▸ Work to be completed:
The whole of the material needs to be repeated exactly, line for line.

·····

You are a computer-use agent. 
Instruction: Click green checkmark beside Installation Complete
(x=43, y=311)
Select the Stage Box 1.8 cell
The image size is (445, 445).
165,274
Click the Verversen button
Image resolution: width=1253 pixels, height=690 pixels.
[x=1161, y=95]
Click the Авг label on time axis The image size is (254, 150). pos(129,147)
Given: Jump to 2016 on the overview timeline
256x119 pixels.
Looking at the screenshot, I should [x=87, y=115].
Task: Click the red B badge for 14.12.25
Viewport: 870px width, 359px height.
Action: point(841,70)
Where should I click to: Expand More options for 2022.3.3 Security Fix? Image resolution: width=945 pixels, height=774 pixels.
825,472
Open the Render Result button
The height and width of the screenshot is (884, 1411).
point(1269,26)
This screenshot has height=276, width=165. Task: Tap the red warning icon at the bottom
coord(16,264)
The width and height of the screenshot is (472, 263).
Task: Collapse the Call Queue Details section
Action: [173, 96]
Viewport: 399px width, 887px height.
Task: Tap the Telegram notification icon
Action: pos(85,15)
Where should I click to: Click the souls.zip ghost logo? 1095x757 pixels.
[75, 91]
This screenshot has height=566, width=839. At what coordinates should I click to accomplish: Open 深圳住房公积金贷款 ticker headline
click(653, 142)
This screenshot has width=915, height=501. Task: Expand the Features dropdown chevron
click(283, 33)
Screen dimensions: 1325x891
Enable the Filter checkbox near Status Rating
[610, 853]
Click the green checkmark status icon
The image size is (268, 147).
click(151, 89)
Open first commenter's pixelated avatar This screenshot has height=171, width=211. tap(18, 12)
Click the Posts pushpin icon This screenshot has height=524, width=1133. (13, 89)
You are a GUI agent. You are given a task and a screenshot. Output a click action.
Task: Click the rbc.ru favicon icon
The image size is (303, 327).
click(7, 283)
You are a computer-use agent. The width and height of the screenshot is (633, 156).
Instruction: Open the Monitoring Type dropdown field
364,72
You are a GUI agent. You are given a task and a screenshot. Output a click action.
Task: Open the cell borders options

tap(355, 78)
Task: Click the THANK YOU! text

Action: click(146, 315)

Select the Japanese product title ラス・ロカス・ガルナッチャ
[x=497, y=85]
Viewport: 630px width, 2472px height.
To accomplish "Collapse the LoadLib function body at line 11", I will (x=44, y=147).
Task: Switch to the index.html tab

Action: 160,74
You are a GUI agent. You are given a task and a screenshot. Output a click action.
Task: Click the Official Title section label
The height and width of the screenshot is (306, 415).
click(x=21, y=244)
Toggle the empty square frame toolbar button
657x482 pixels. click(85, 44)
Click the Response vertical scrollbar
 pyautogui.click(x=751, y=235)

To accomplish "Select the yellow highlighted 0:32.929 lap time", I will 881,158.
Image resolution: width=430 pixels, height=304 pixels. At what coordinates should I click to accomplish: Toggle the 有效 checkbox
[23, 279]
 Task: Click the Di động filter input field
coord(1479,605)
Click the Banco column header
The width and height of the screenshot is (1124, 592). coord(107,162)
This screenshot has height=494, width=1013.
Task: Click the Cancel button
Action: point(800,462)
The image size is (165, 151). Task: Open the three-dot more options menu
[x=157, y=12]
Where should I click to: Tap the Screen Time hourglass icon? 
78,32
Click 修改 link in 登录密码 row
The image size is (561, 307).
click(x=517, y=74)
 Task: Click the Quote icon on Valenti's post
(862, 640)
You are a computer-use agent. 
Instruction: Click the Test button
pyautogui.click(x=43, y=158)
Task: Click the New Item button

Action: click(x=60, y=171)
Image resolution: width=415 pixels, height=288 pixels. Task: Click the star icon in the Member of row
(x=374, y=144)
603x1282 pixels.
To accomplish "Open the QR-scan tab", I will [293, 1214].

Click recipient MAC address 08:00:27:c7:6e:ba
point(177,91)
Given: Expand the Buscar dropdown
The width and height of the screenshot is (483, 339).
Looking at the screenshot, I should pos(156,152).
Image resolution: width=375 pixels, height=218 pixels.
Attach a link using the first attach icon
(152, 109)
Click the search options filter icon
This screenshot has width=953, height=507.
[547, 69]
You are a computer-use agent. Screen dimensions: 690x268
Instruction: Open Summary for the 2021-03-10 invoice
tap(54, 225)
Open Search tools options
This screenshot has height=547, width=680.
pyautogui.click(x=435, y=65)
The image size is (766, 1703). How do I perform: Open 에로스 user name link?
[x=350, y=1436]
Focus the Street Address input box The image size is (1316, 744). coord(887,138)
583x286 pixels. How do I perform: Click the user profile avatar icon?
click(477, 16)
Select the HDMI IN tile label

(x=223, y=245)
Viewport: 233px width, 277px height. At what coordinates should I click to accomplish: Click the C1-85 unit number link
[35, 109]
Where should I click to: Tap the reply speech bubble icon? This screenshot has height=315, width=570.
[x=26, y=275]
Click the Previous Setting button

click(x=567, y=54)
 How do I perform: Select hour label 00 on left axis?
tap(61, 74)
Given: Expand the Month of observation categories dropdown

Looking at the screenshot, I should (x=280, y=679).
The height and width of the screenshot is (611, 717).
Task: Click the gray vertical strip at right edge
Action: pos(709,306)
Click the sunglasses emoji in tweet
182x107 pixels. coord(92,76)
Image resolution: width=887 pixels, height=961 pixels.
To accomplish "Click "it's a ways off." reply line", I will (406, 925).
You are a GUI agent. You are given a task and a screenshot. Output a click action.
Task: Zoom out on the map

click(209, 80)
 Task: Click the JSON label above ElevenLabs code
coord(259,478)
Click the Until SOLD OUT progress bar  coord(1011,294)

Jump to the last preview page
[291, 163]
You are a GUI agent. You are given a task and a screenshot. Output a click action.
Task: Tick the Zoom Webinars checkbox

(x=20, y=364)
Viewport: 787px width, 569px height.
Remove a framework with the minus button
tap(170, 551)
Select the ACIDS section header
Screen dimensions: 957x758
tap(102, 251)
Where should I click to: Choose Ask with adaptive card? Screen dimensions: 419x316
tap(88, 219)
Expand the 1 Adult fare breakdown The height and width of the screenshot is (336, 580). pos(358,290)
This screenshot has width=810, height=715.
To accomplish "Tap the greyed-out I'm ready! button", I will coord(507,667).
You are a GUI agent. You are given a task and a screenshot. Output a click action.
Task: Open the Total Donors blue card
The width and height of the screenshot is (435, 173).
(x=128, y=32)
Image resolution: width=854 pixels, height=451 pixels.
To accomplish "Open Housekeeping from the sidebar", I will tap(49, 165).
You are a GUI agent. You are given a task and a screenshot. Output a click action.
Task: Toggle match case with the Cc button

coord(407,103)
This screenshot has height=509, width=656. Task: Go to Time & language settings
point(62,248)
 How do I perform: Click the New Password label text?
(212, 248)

·····

▸ Task solution:
You are a computer-use agent. 
Instruction: Click green checkmark beside Installation Complete
(x=43, y=311)
Select the Stage Box 1.8 cell
The image size is (445, 445).
165,274
Click the Verversen button
Image resolution: width=1253 pixels, height=690 pixels.
[x=1161, y=95]
Click the Авг label on time axis The image size is (254, 150). pos(129,147)
Given: Jump to 2016 on the overview timeline
256x119 pixels.
Looking at the screenshot, I should [x=87, y=115].
Task: Click the red B badge for 14.12.25
Viewport: 870px width, 359px height.
Action: point(841,70)
Where should I click to: Expand More options for 2022.3.3 Security Fix? Image resolution: width=945 pixels, height=774 pixels.
825,472
Open the Render Result button
The height and width of the screenshot is (884, 1411).
point(1269,26)
This screenshot has height=276, width=165. Task: Tap the red warning icon at the bottom
coord(16,264)
The width and height of the screenshot is (472, 263).
Task: Collapse the Call Queue Details section
Action: [173, 96]
Viewport: 399px width, 887px height.
Task: Tap the Telegram notification icon
Action: pos(85,15)
Where should I click to: Click the souls.zip ghost logo? 1095x757 pixels.
[75, 91]
This screenshot has height=566, width=839. At what coordinates should I click to accomplish: Open 深圳住房公积金贷款 ticker headline
click(653, 142)
This screenshot has width=915, height=501. Task: Expand the Features dropdown chevron
click(283, 33)
Screen dimensions: 1325x891
Enable the Filter checkbox near Status Rating
[610, 853]
Click the green checkmark status icon
The image size is (268, 147).
click(151, 89)
Open first commenter's pixelated avatar This screenshot has height=171, width=211. tap(18, 12)
Click the Posts pushpin icon This screenshot has height=524, width=1133. (13, 89)
You are a GUI agent. You are given a task and a screenshot. Output a click action.
Task: Click the rbc.ru favicon icon
The image size is (303, 327).
click(7, 283)
You are a computer-use agent. The width and height of the screenshot is (633, 156).
Instruction: Open the Monitoring Type dropdown field
364,72
You are a GUI agent. You are given a task and a screenshot. Output a click action.
Task: Open the cell borders options

tap(355, 78)
Task: Click the THANK YOU! text

Action: click(146, 315)

Select the Japanese product title ラス・ロカス・ガルナッチャ
[x=497, y=85]
Viewport: 630px width, 2472px height.
To accomplish "Collapse the LoadLib function body at line 11", I will (x=44, y=147).
Task: Switch to the index.html tab

Action: 160,74
You are a GUI agent. You are given a task and a screenshot. Output a click action.
Task: Click the Official Title section label
The height and width of the screenshot is (306, 415).
click(x=21, y=244)
Toggle the empty square frame toolbar button
657x482 pixels. click(85, 44)
Click the Response vertical scrollbar
 pyautogui.click(x=751, y=235)

To accomplish "Select the yellow highlighted 0:32.929 lap time", I will 881,158.
Image resolution: width=430 pixels, height=304 pixels. At what coordinates should I click to accomplish: Toggle the 有效 checkbox
[23, 279]
 Task: Click the Di động filter input field
coord(1479,605)
Click the Banco column header
The width and height of the screenshot is (1124, 592). coord(107,162)
This screenshot has height=494, width=1013.
Task: Click the Cancel button
Action: point(800,462)
The image size is (165, 151). Task: Open the three-dot more options menu
[x=157, y=12]
Where should I click to: Tap the Screen Time hourglass icon? 
78,32
Click 修改 link in 登录密码 row
The image size is (561, 307).
click(x=517, y=74)
 Task: Click the Quote icon on Valenti's post
(862, 640)
You are a computer-use agent. 
Instruction: Click the Test button
pyautogui.click(x=43, y=158)
Task: Click the New Item button

Action: click(x=60, y=171)
Image resolution: width=415 pixels, height=288 pixels. Task: Click the star icon in the Member of row
(x=374, y=144)
603x1282 pixels.
To accomplish "Open the QR-scan tab", I will [293, 1214].

Click recipient MAC address 08:00:27:c7:6e:ba
point(177,91)
Given: Expand the Buscar dropdown
The width and height of the screenshot is (483, 339).
Looking at the screenshot, I should pos(156,152).
Image resolution: width=375 pixels, height=218 pixels.
Attach a link using the first attach icon
(152, 109)
Click the search options filter icon
This screenshot has width=953, height=507.
[547, 69]
You are a computer-use agent. Screen dimensions: 690x268
Instruction: Open Summary for the 2021-03-10 invoice
tap(54, 225)
Open Search tools options
This screenshot has height=547, width=680.
pyautogui.click(x=435, y=65)
The image size is (766, 1703). How do I perform: Open 에로스 user name link?
[x=350, y=1436]
Focus the Street Address input box The image size is (1316, 744). coord(887,138)
583x286 pixels. How do I perform: Click the user profile avatar icon?
click(477, 16)
Select the HDMI IN tile label

(x=223, y=245)
Viewport: 233px width, 277px height. At what coordinates should I click to accomplish: Click the C1-85 unit number link
[35, 109]
Where should I click to: Tap the reply speech bubble icon? This screenshot has height=315, width=570.
[x=26, y=275]
Click the Previous Setting button

click(x=567, y=54)
 How do I perform: Select hour label 00 on left axis?
tap(61, 74)
Given: Expand the Month of observation categories dropdown

Looking at the screenshot, I should (x=280, y=679).
The height and width of the screenshot is (611, 717).
Task: Click the gray vertical strip at right edge
Action: pos(709,306)
Click the sunglasses emoji in tweet
182x107 pixels. coord(92,76)
Image resolution: width=887 pixels, height=961 pixels.
To accomplish "Click "it's a ways off." reply line", I will (406, 925).
You are a GUI agent. You are given a task and a screenshot. Output a click action.
Task: Zoom out on the map

click(209, 80)
 Task: Click the JSON label above ElevenLabs code
coord(259,478)
Click the Until SOLD OUT progress bar  coord(1011,294)

Jump to the last preview page
[291, 163]
You are a GUI agent. You are given a task and a screenshot. Output a click action.
Task: Tick the Zoom Webinars checkbox

(x=20, y=364)
Viewport: 787px width, 569px height.
Remove a framework with the minus button
tap(170, 551)
Select the ACIDS section header
Screen dimensions: 957x758
tap(102, 251)
Where should I click to: Choose Ask with adaptive card? Screen dimensions: 419x316
tap(88, 219)
Expand the 1 Adult fare breakdown The height and width of the screenshot is (336, 580). pos(358,290)
This screenshot has width=810, height=715.
To accomplish "Tap the greyed-out I'm ready! button", I will coord(507,667).
You are a GUI agent. You are given a task and a screenshot. Output a click action.
Task: Open the Total Donors blue card
The width and height of the screenshot is (435, 173).
(x=128, y=32)
Image resolution: width=854 pixels, height=451 pixels.
To accomplish "Open Housekeeping from the sidebar", I will tap(49, 165).
You are a GUI agent. You are given a task and a screenshot. Output a click action.
Task: Toggle match case with the Cc button

coord(407,103)
This screenshot has height=509, width=656. Task: Go to Time & language settings
point(62,248)
 How do I perform: Click the New Password label text?
(212, 248)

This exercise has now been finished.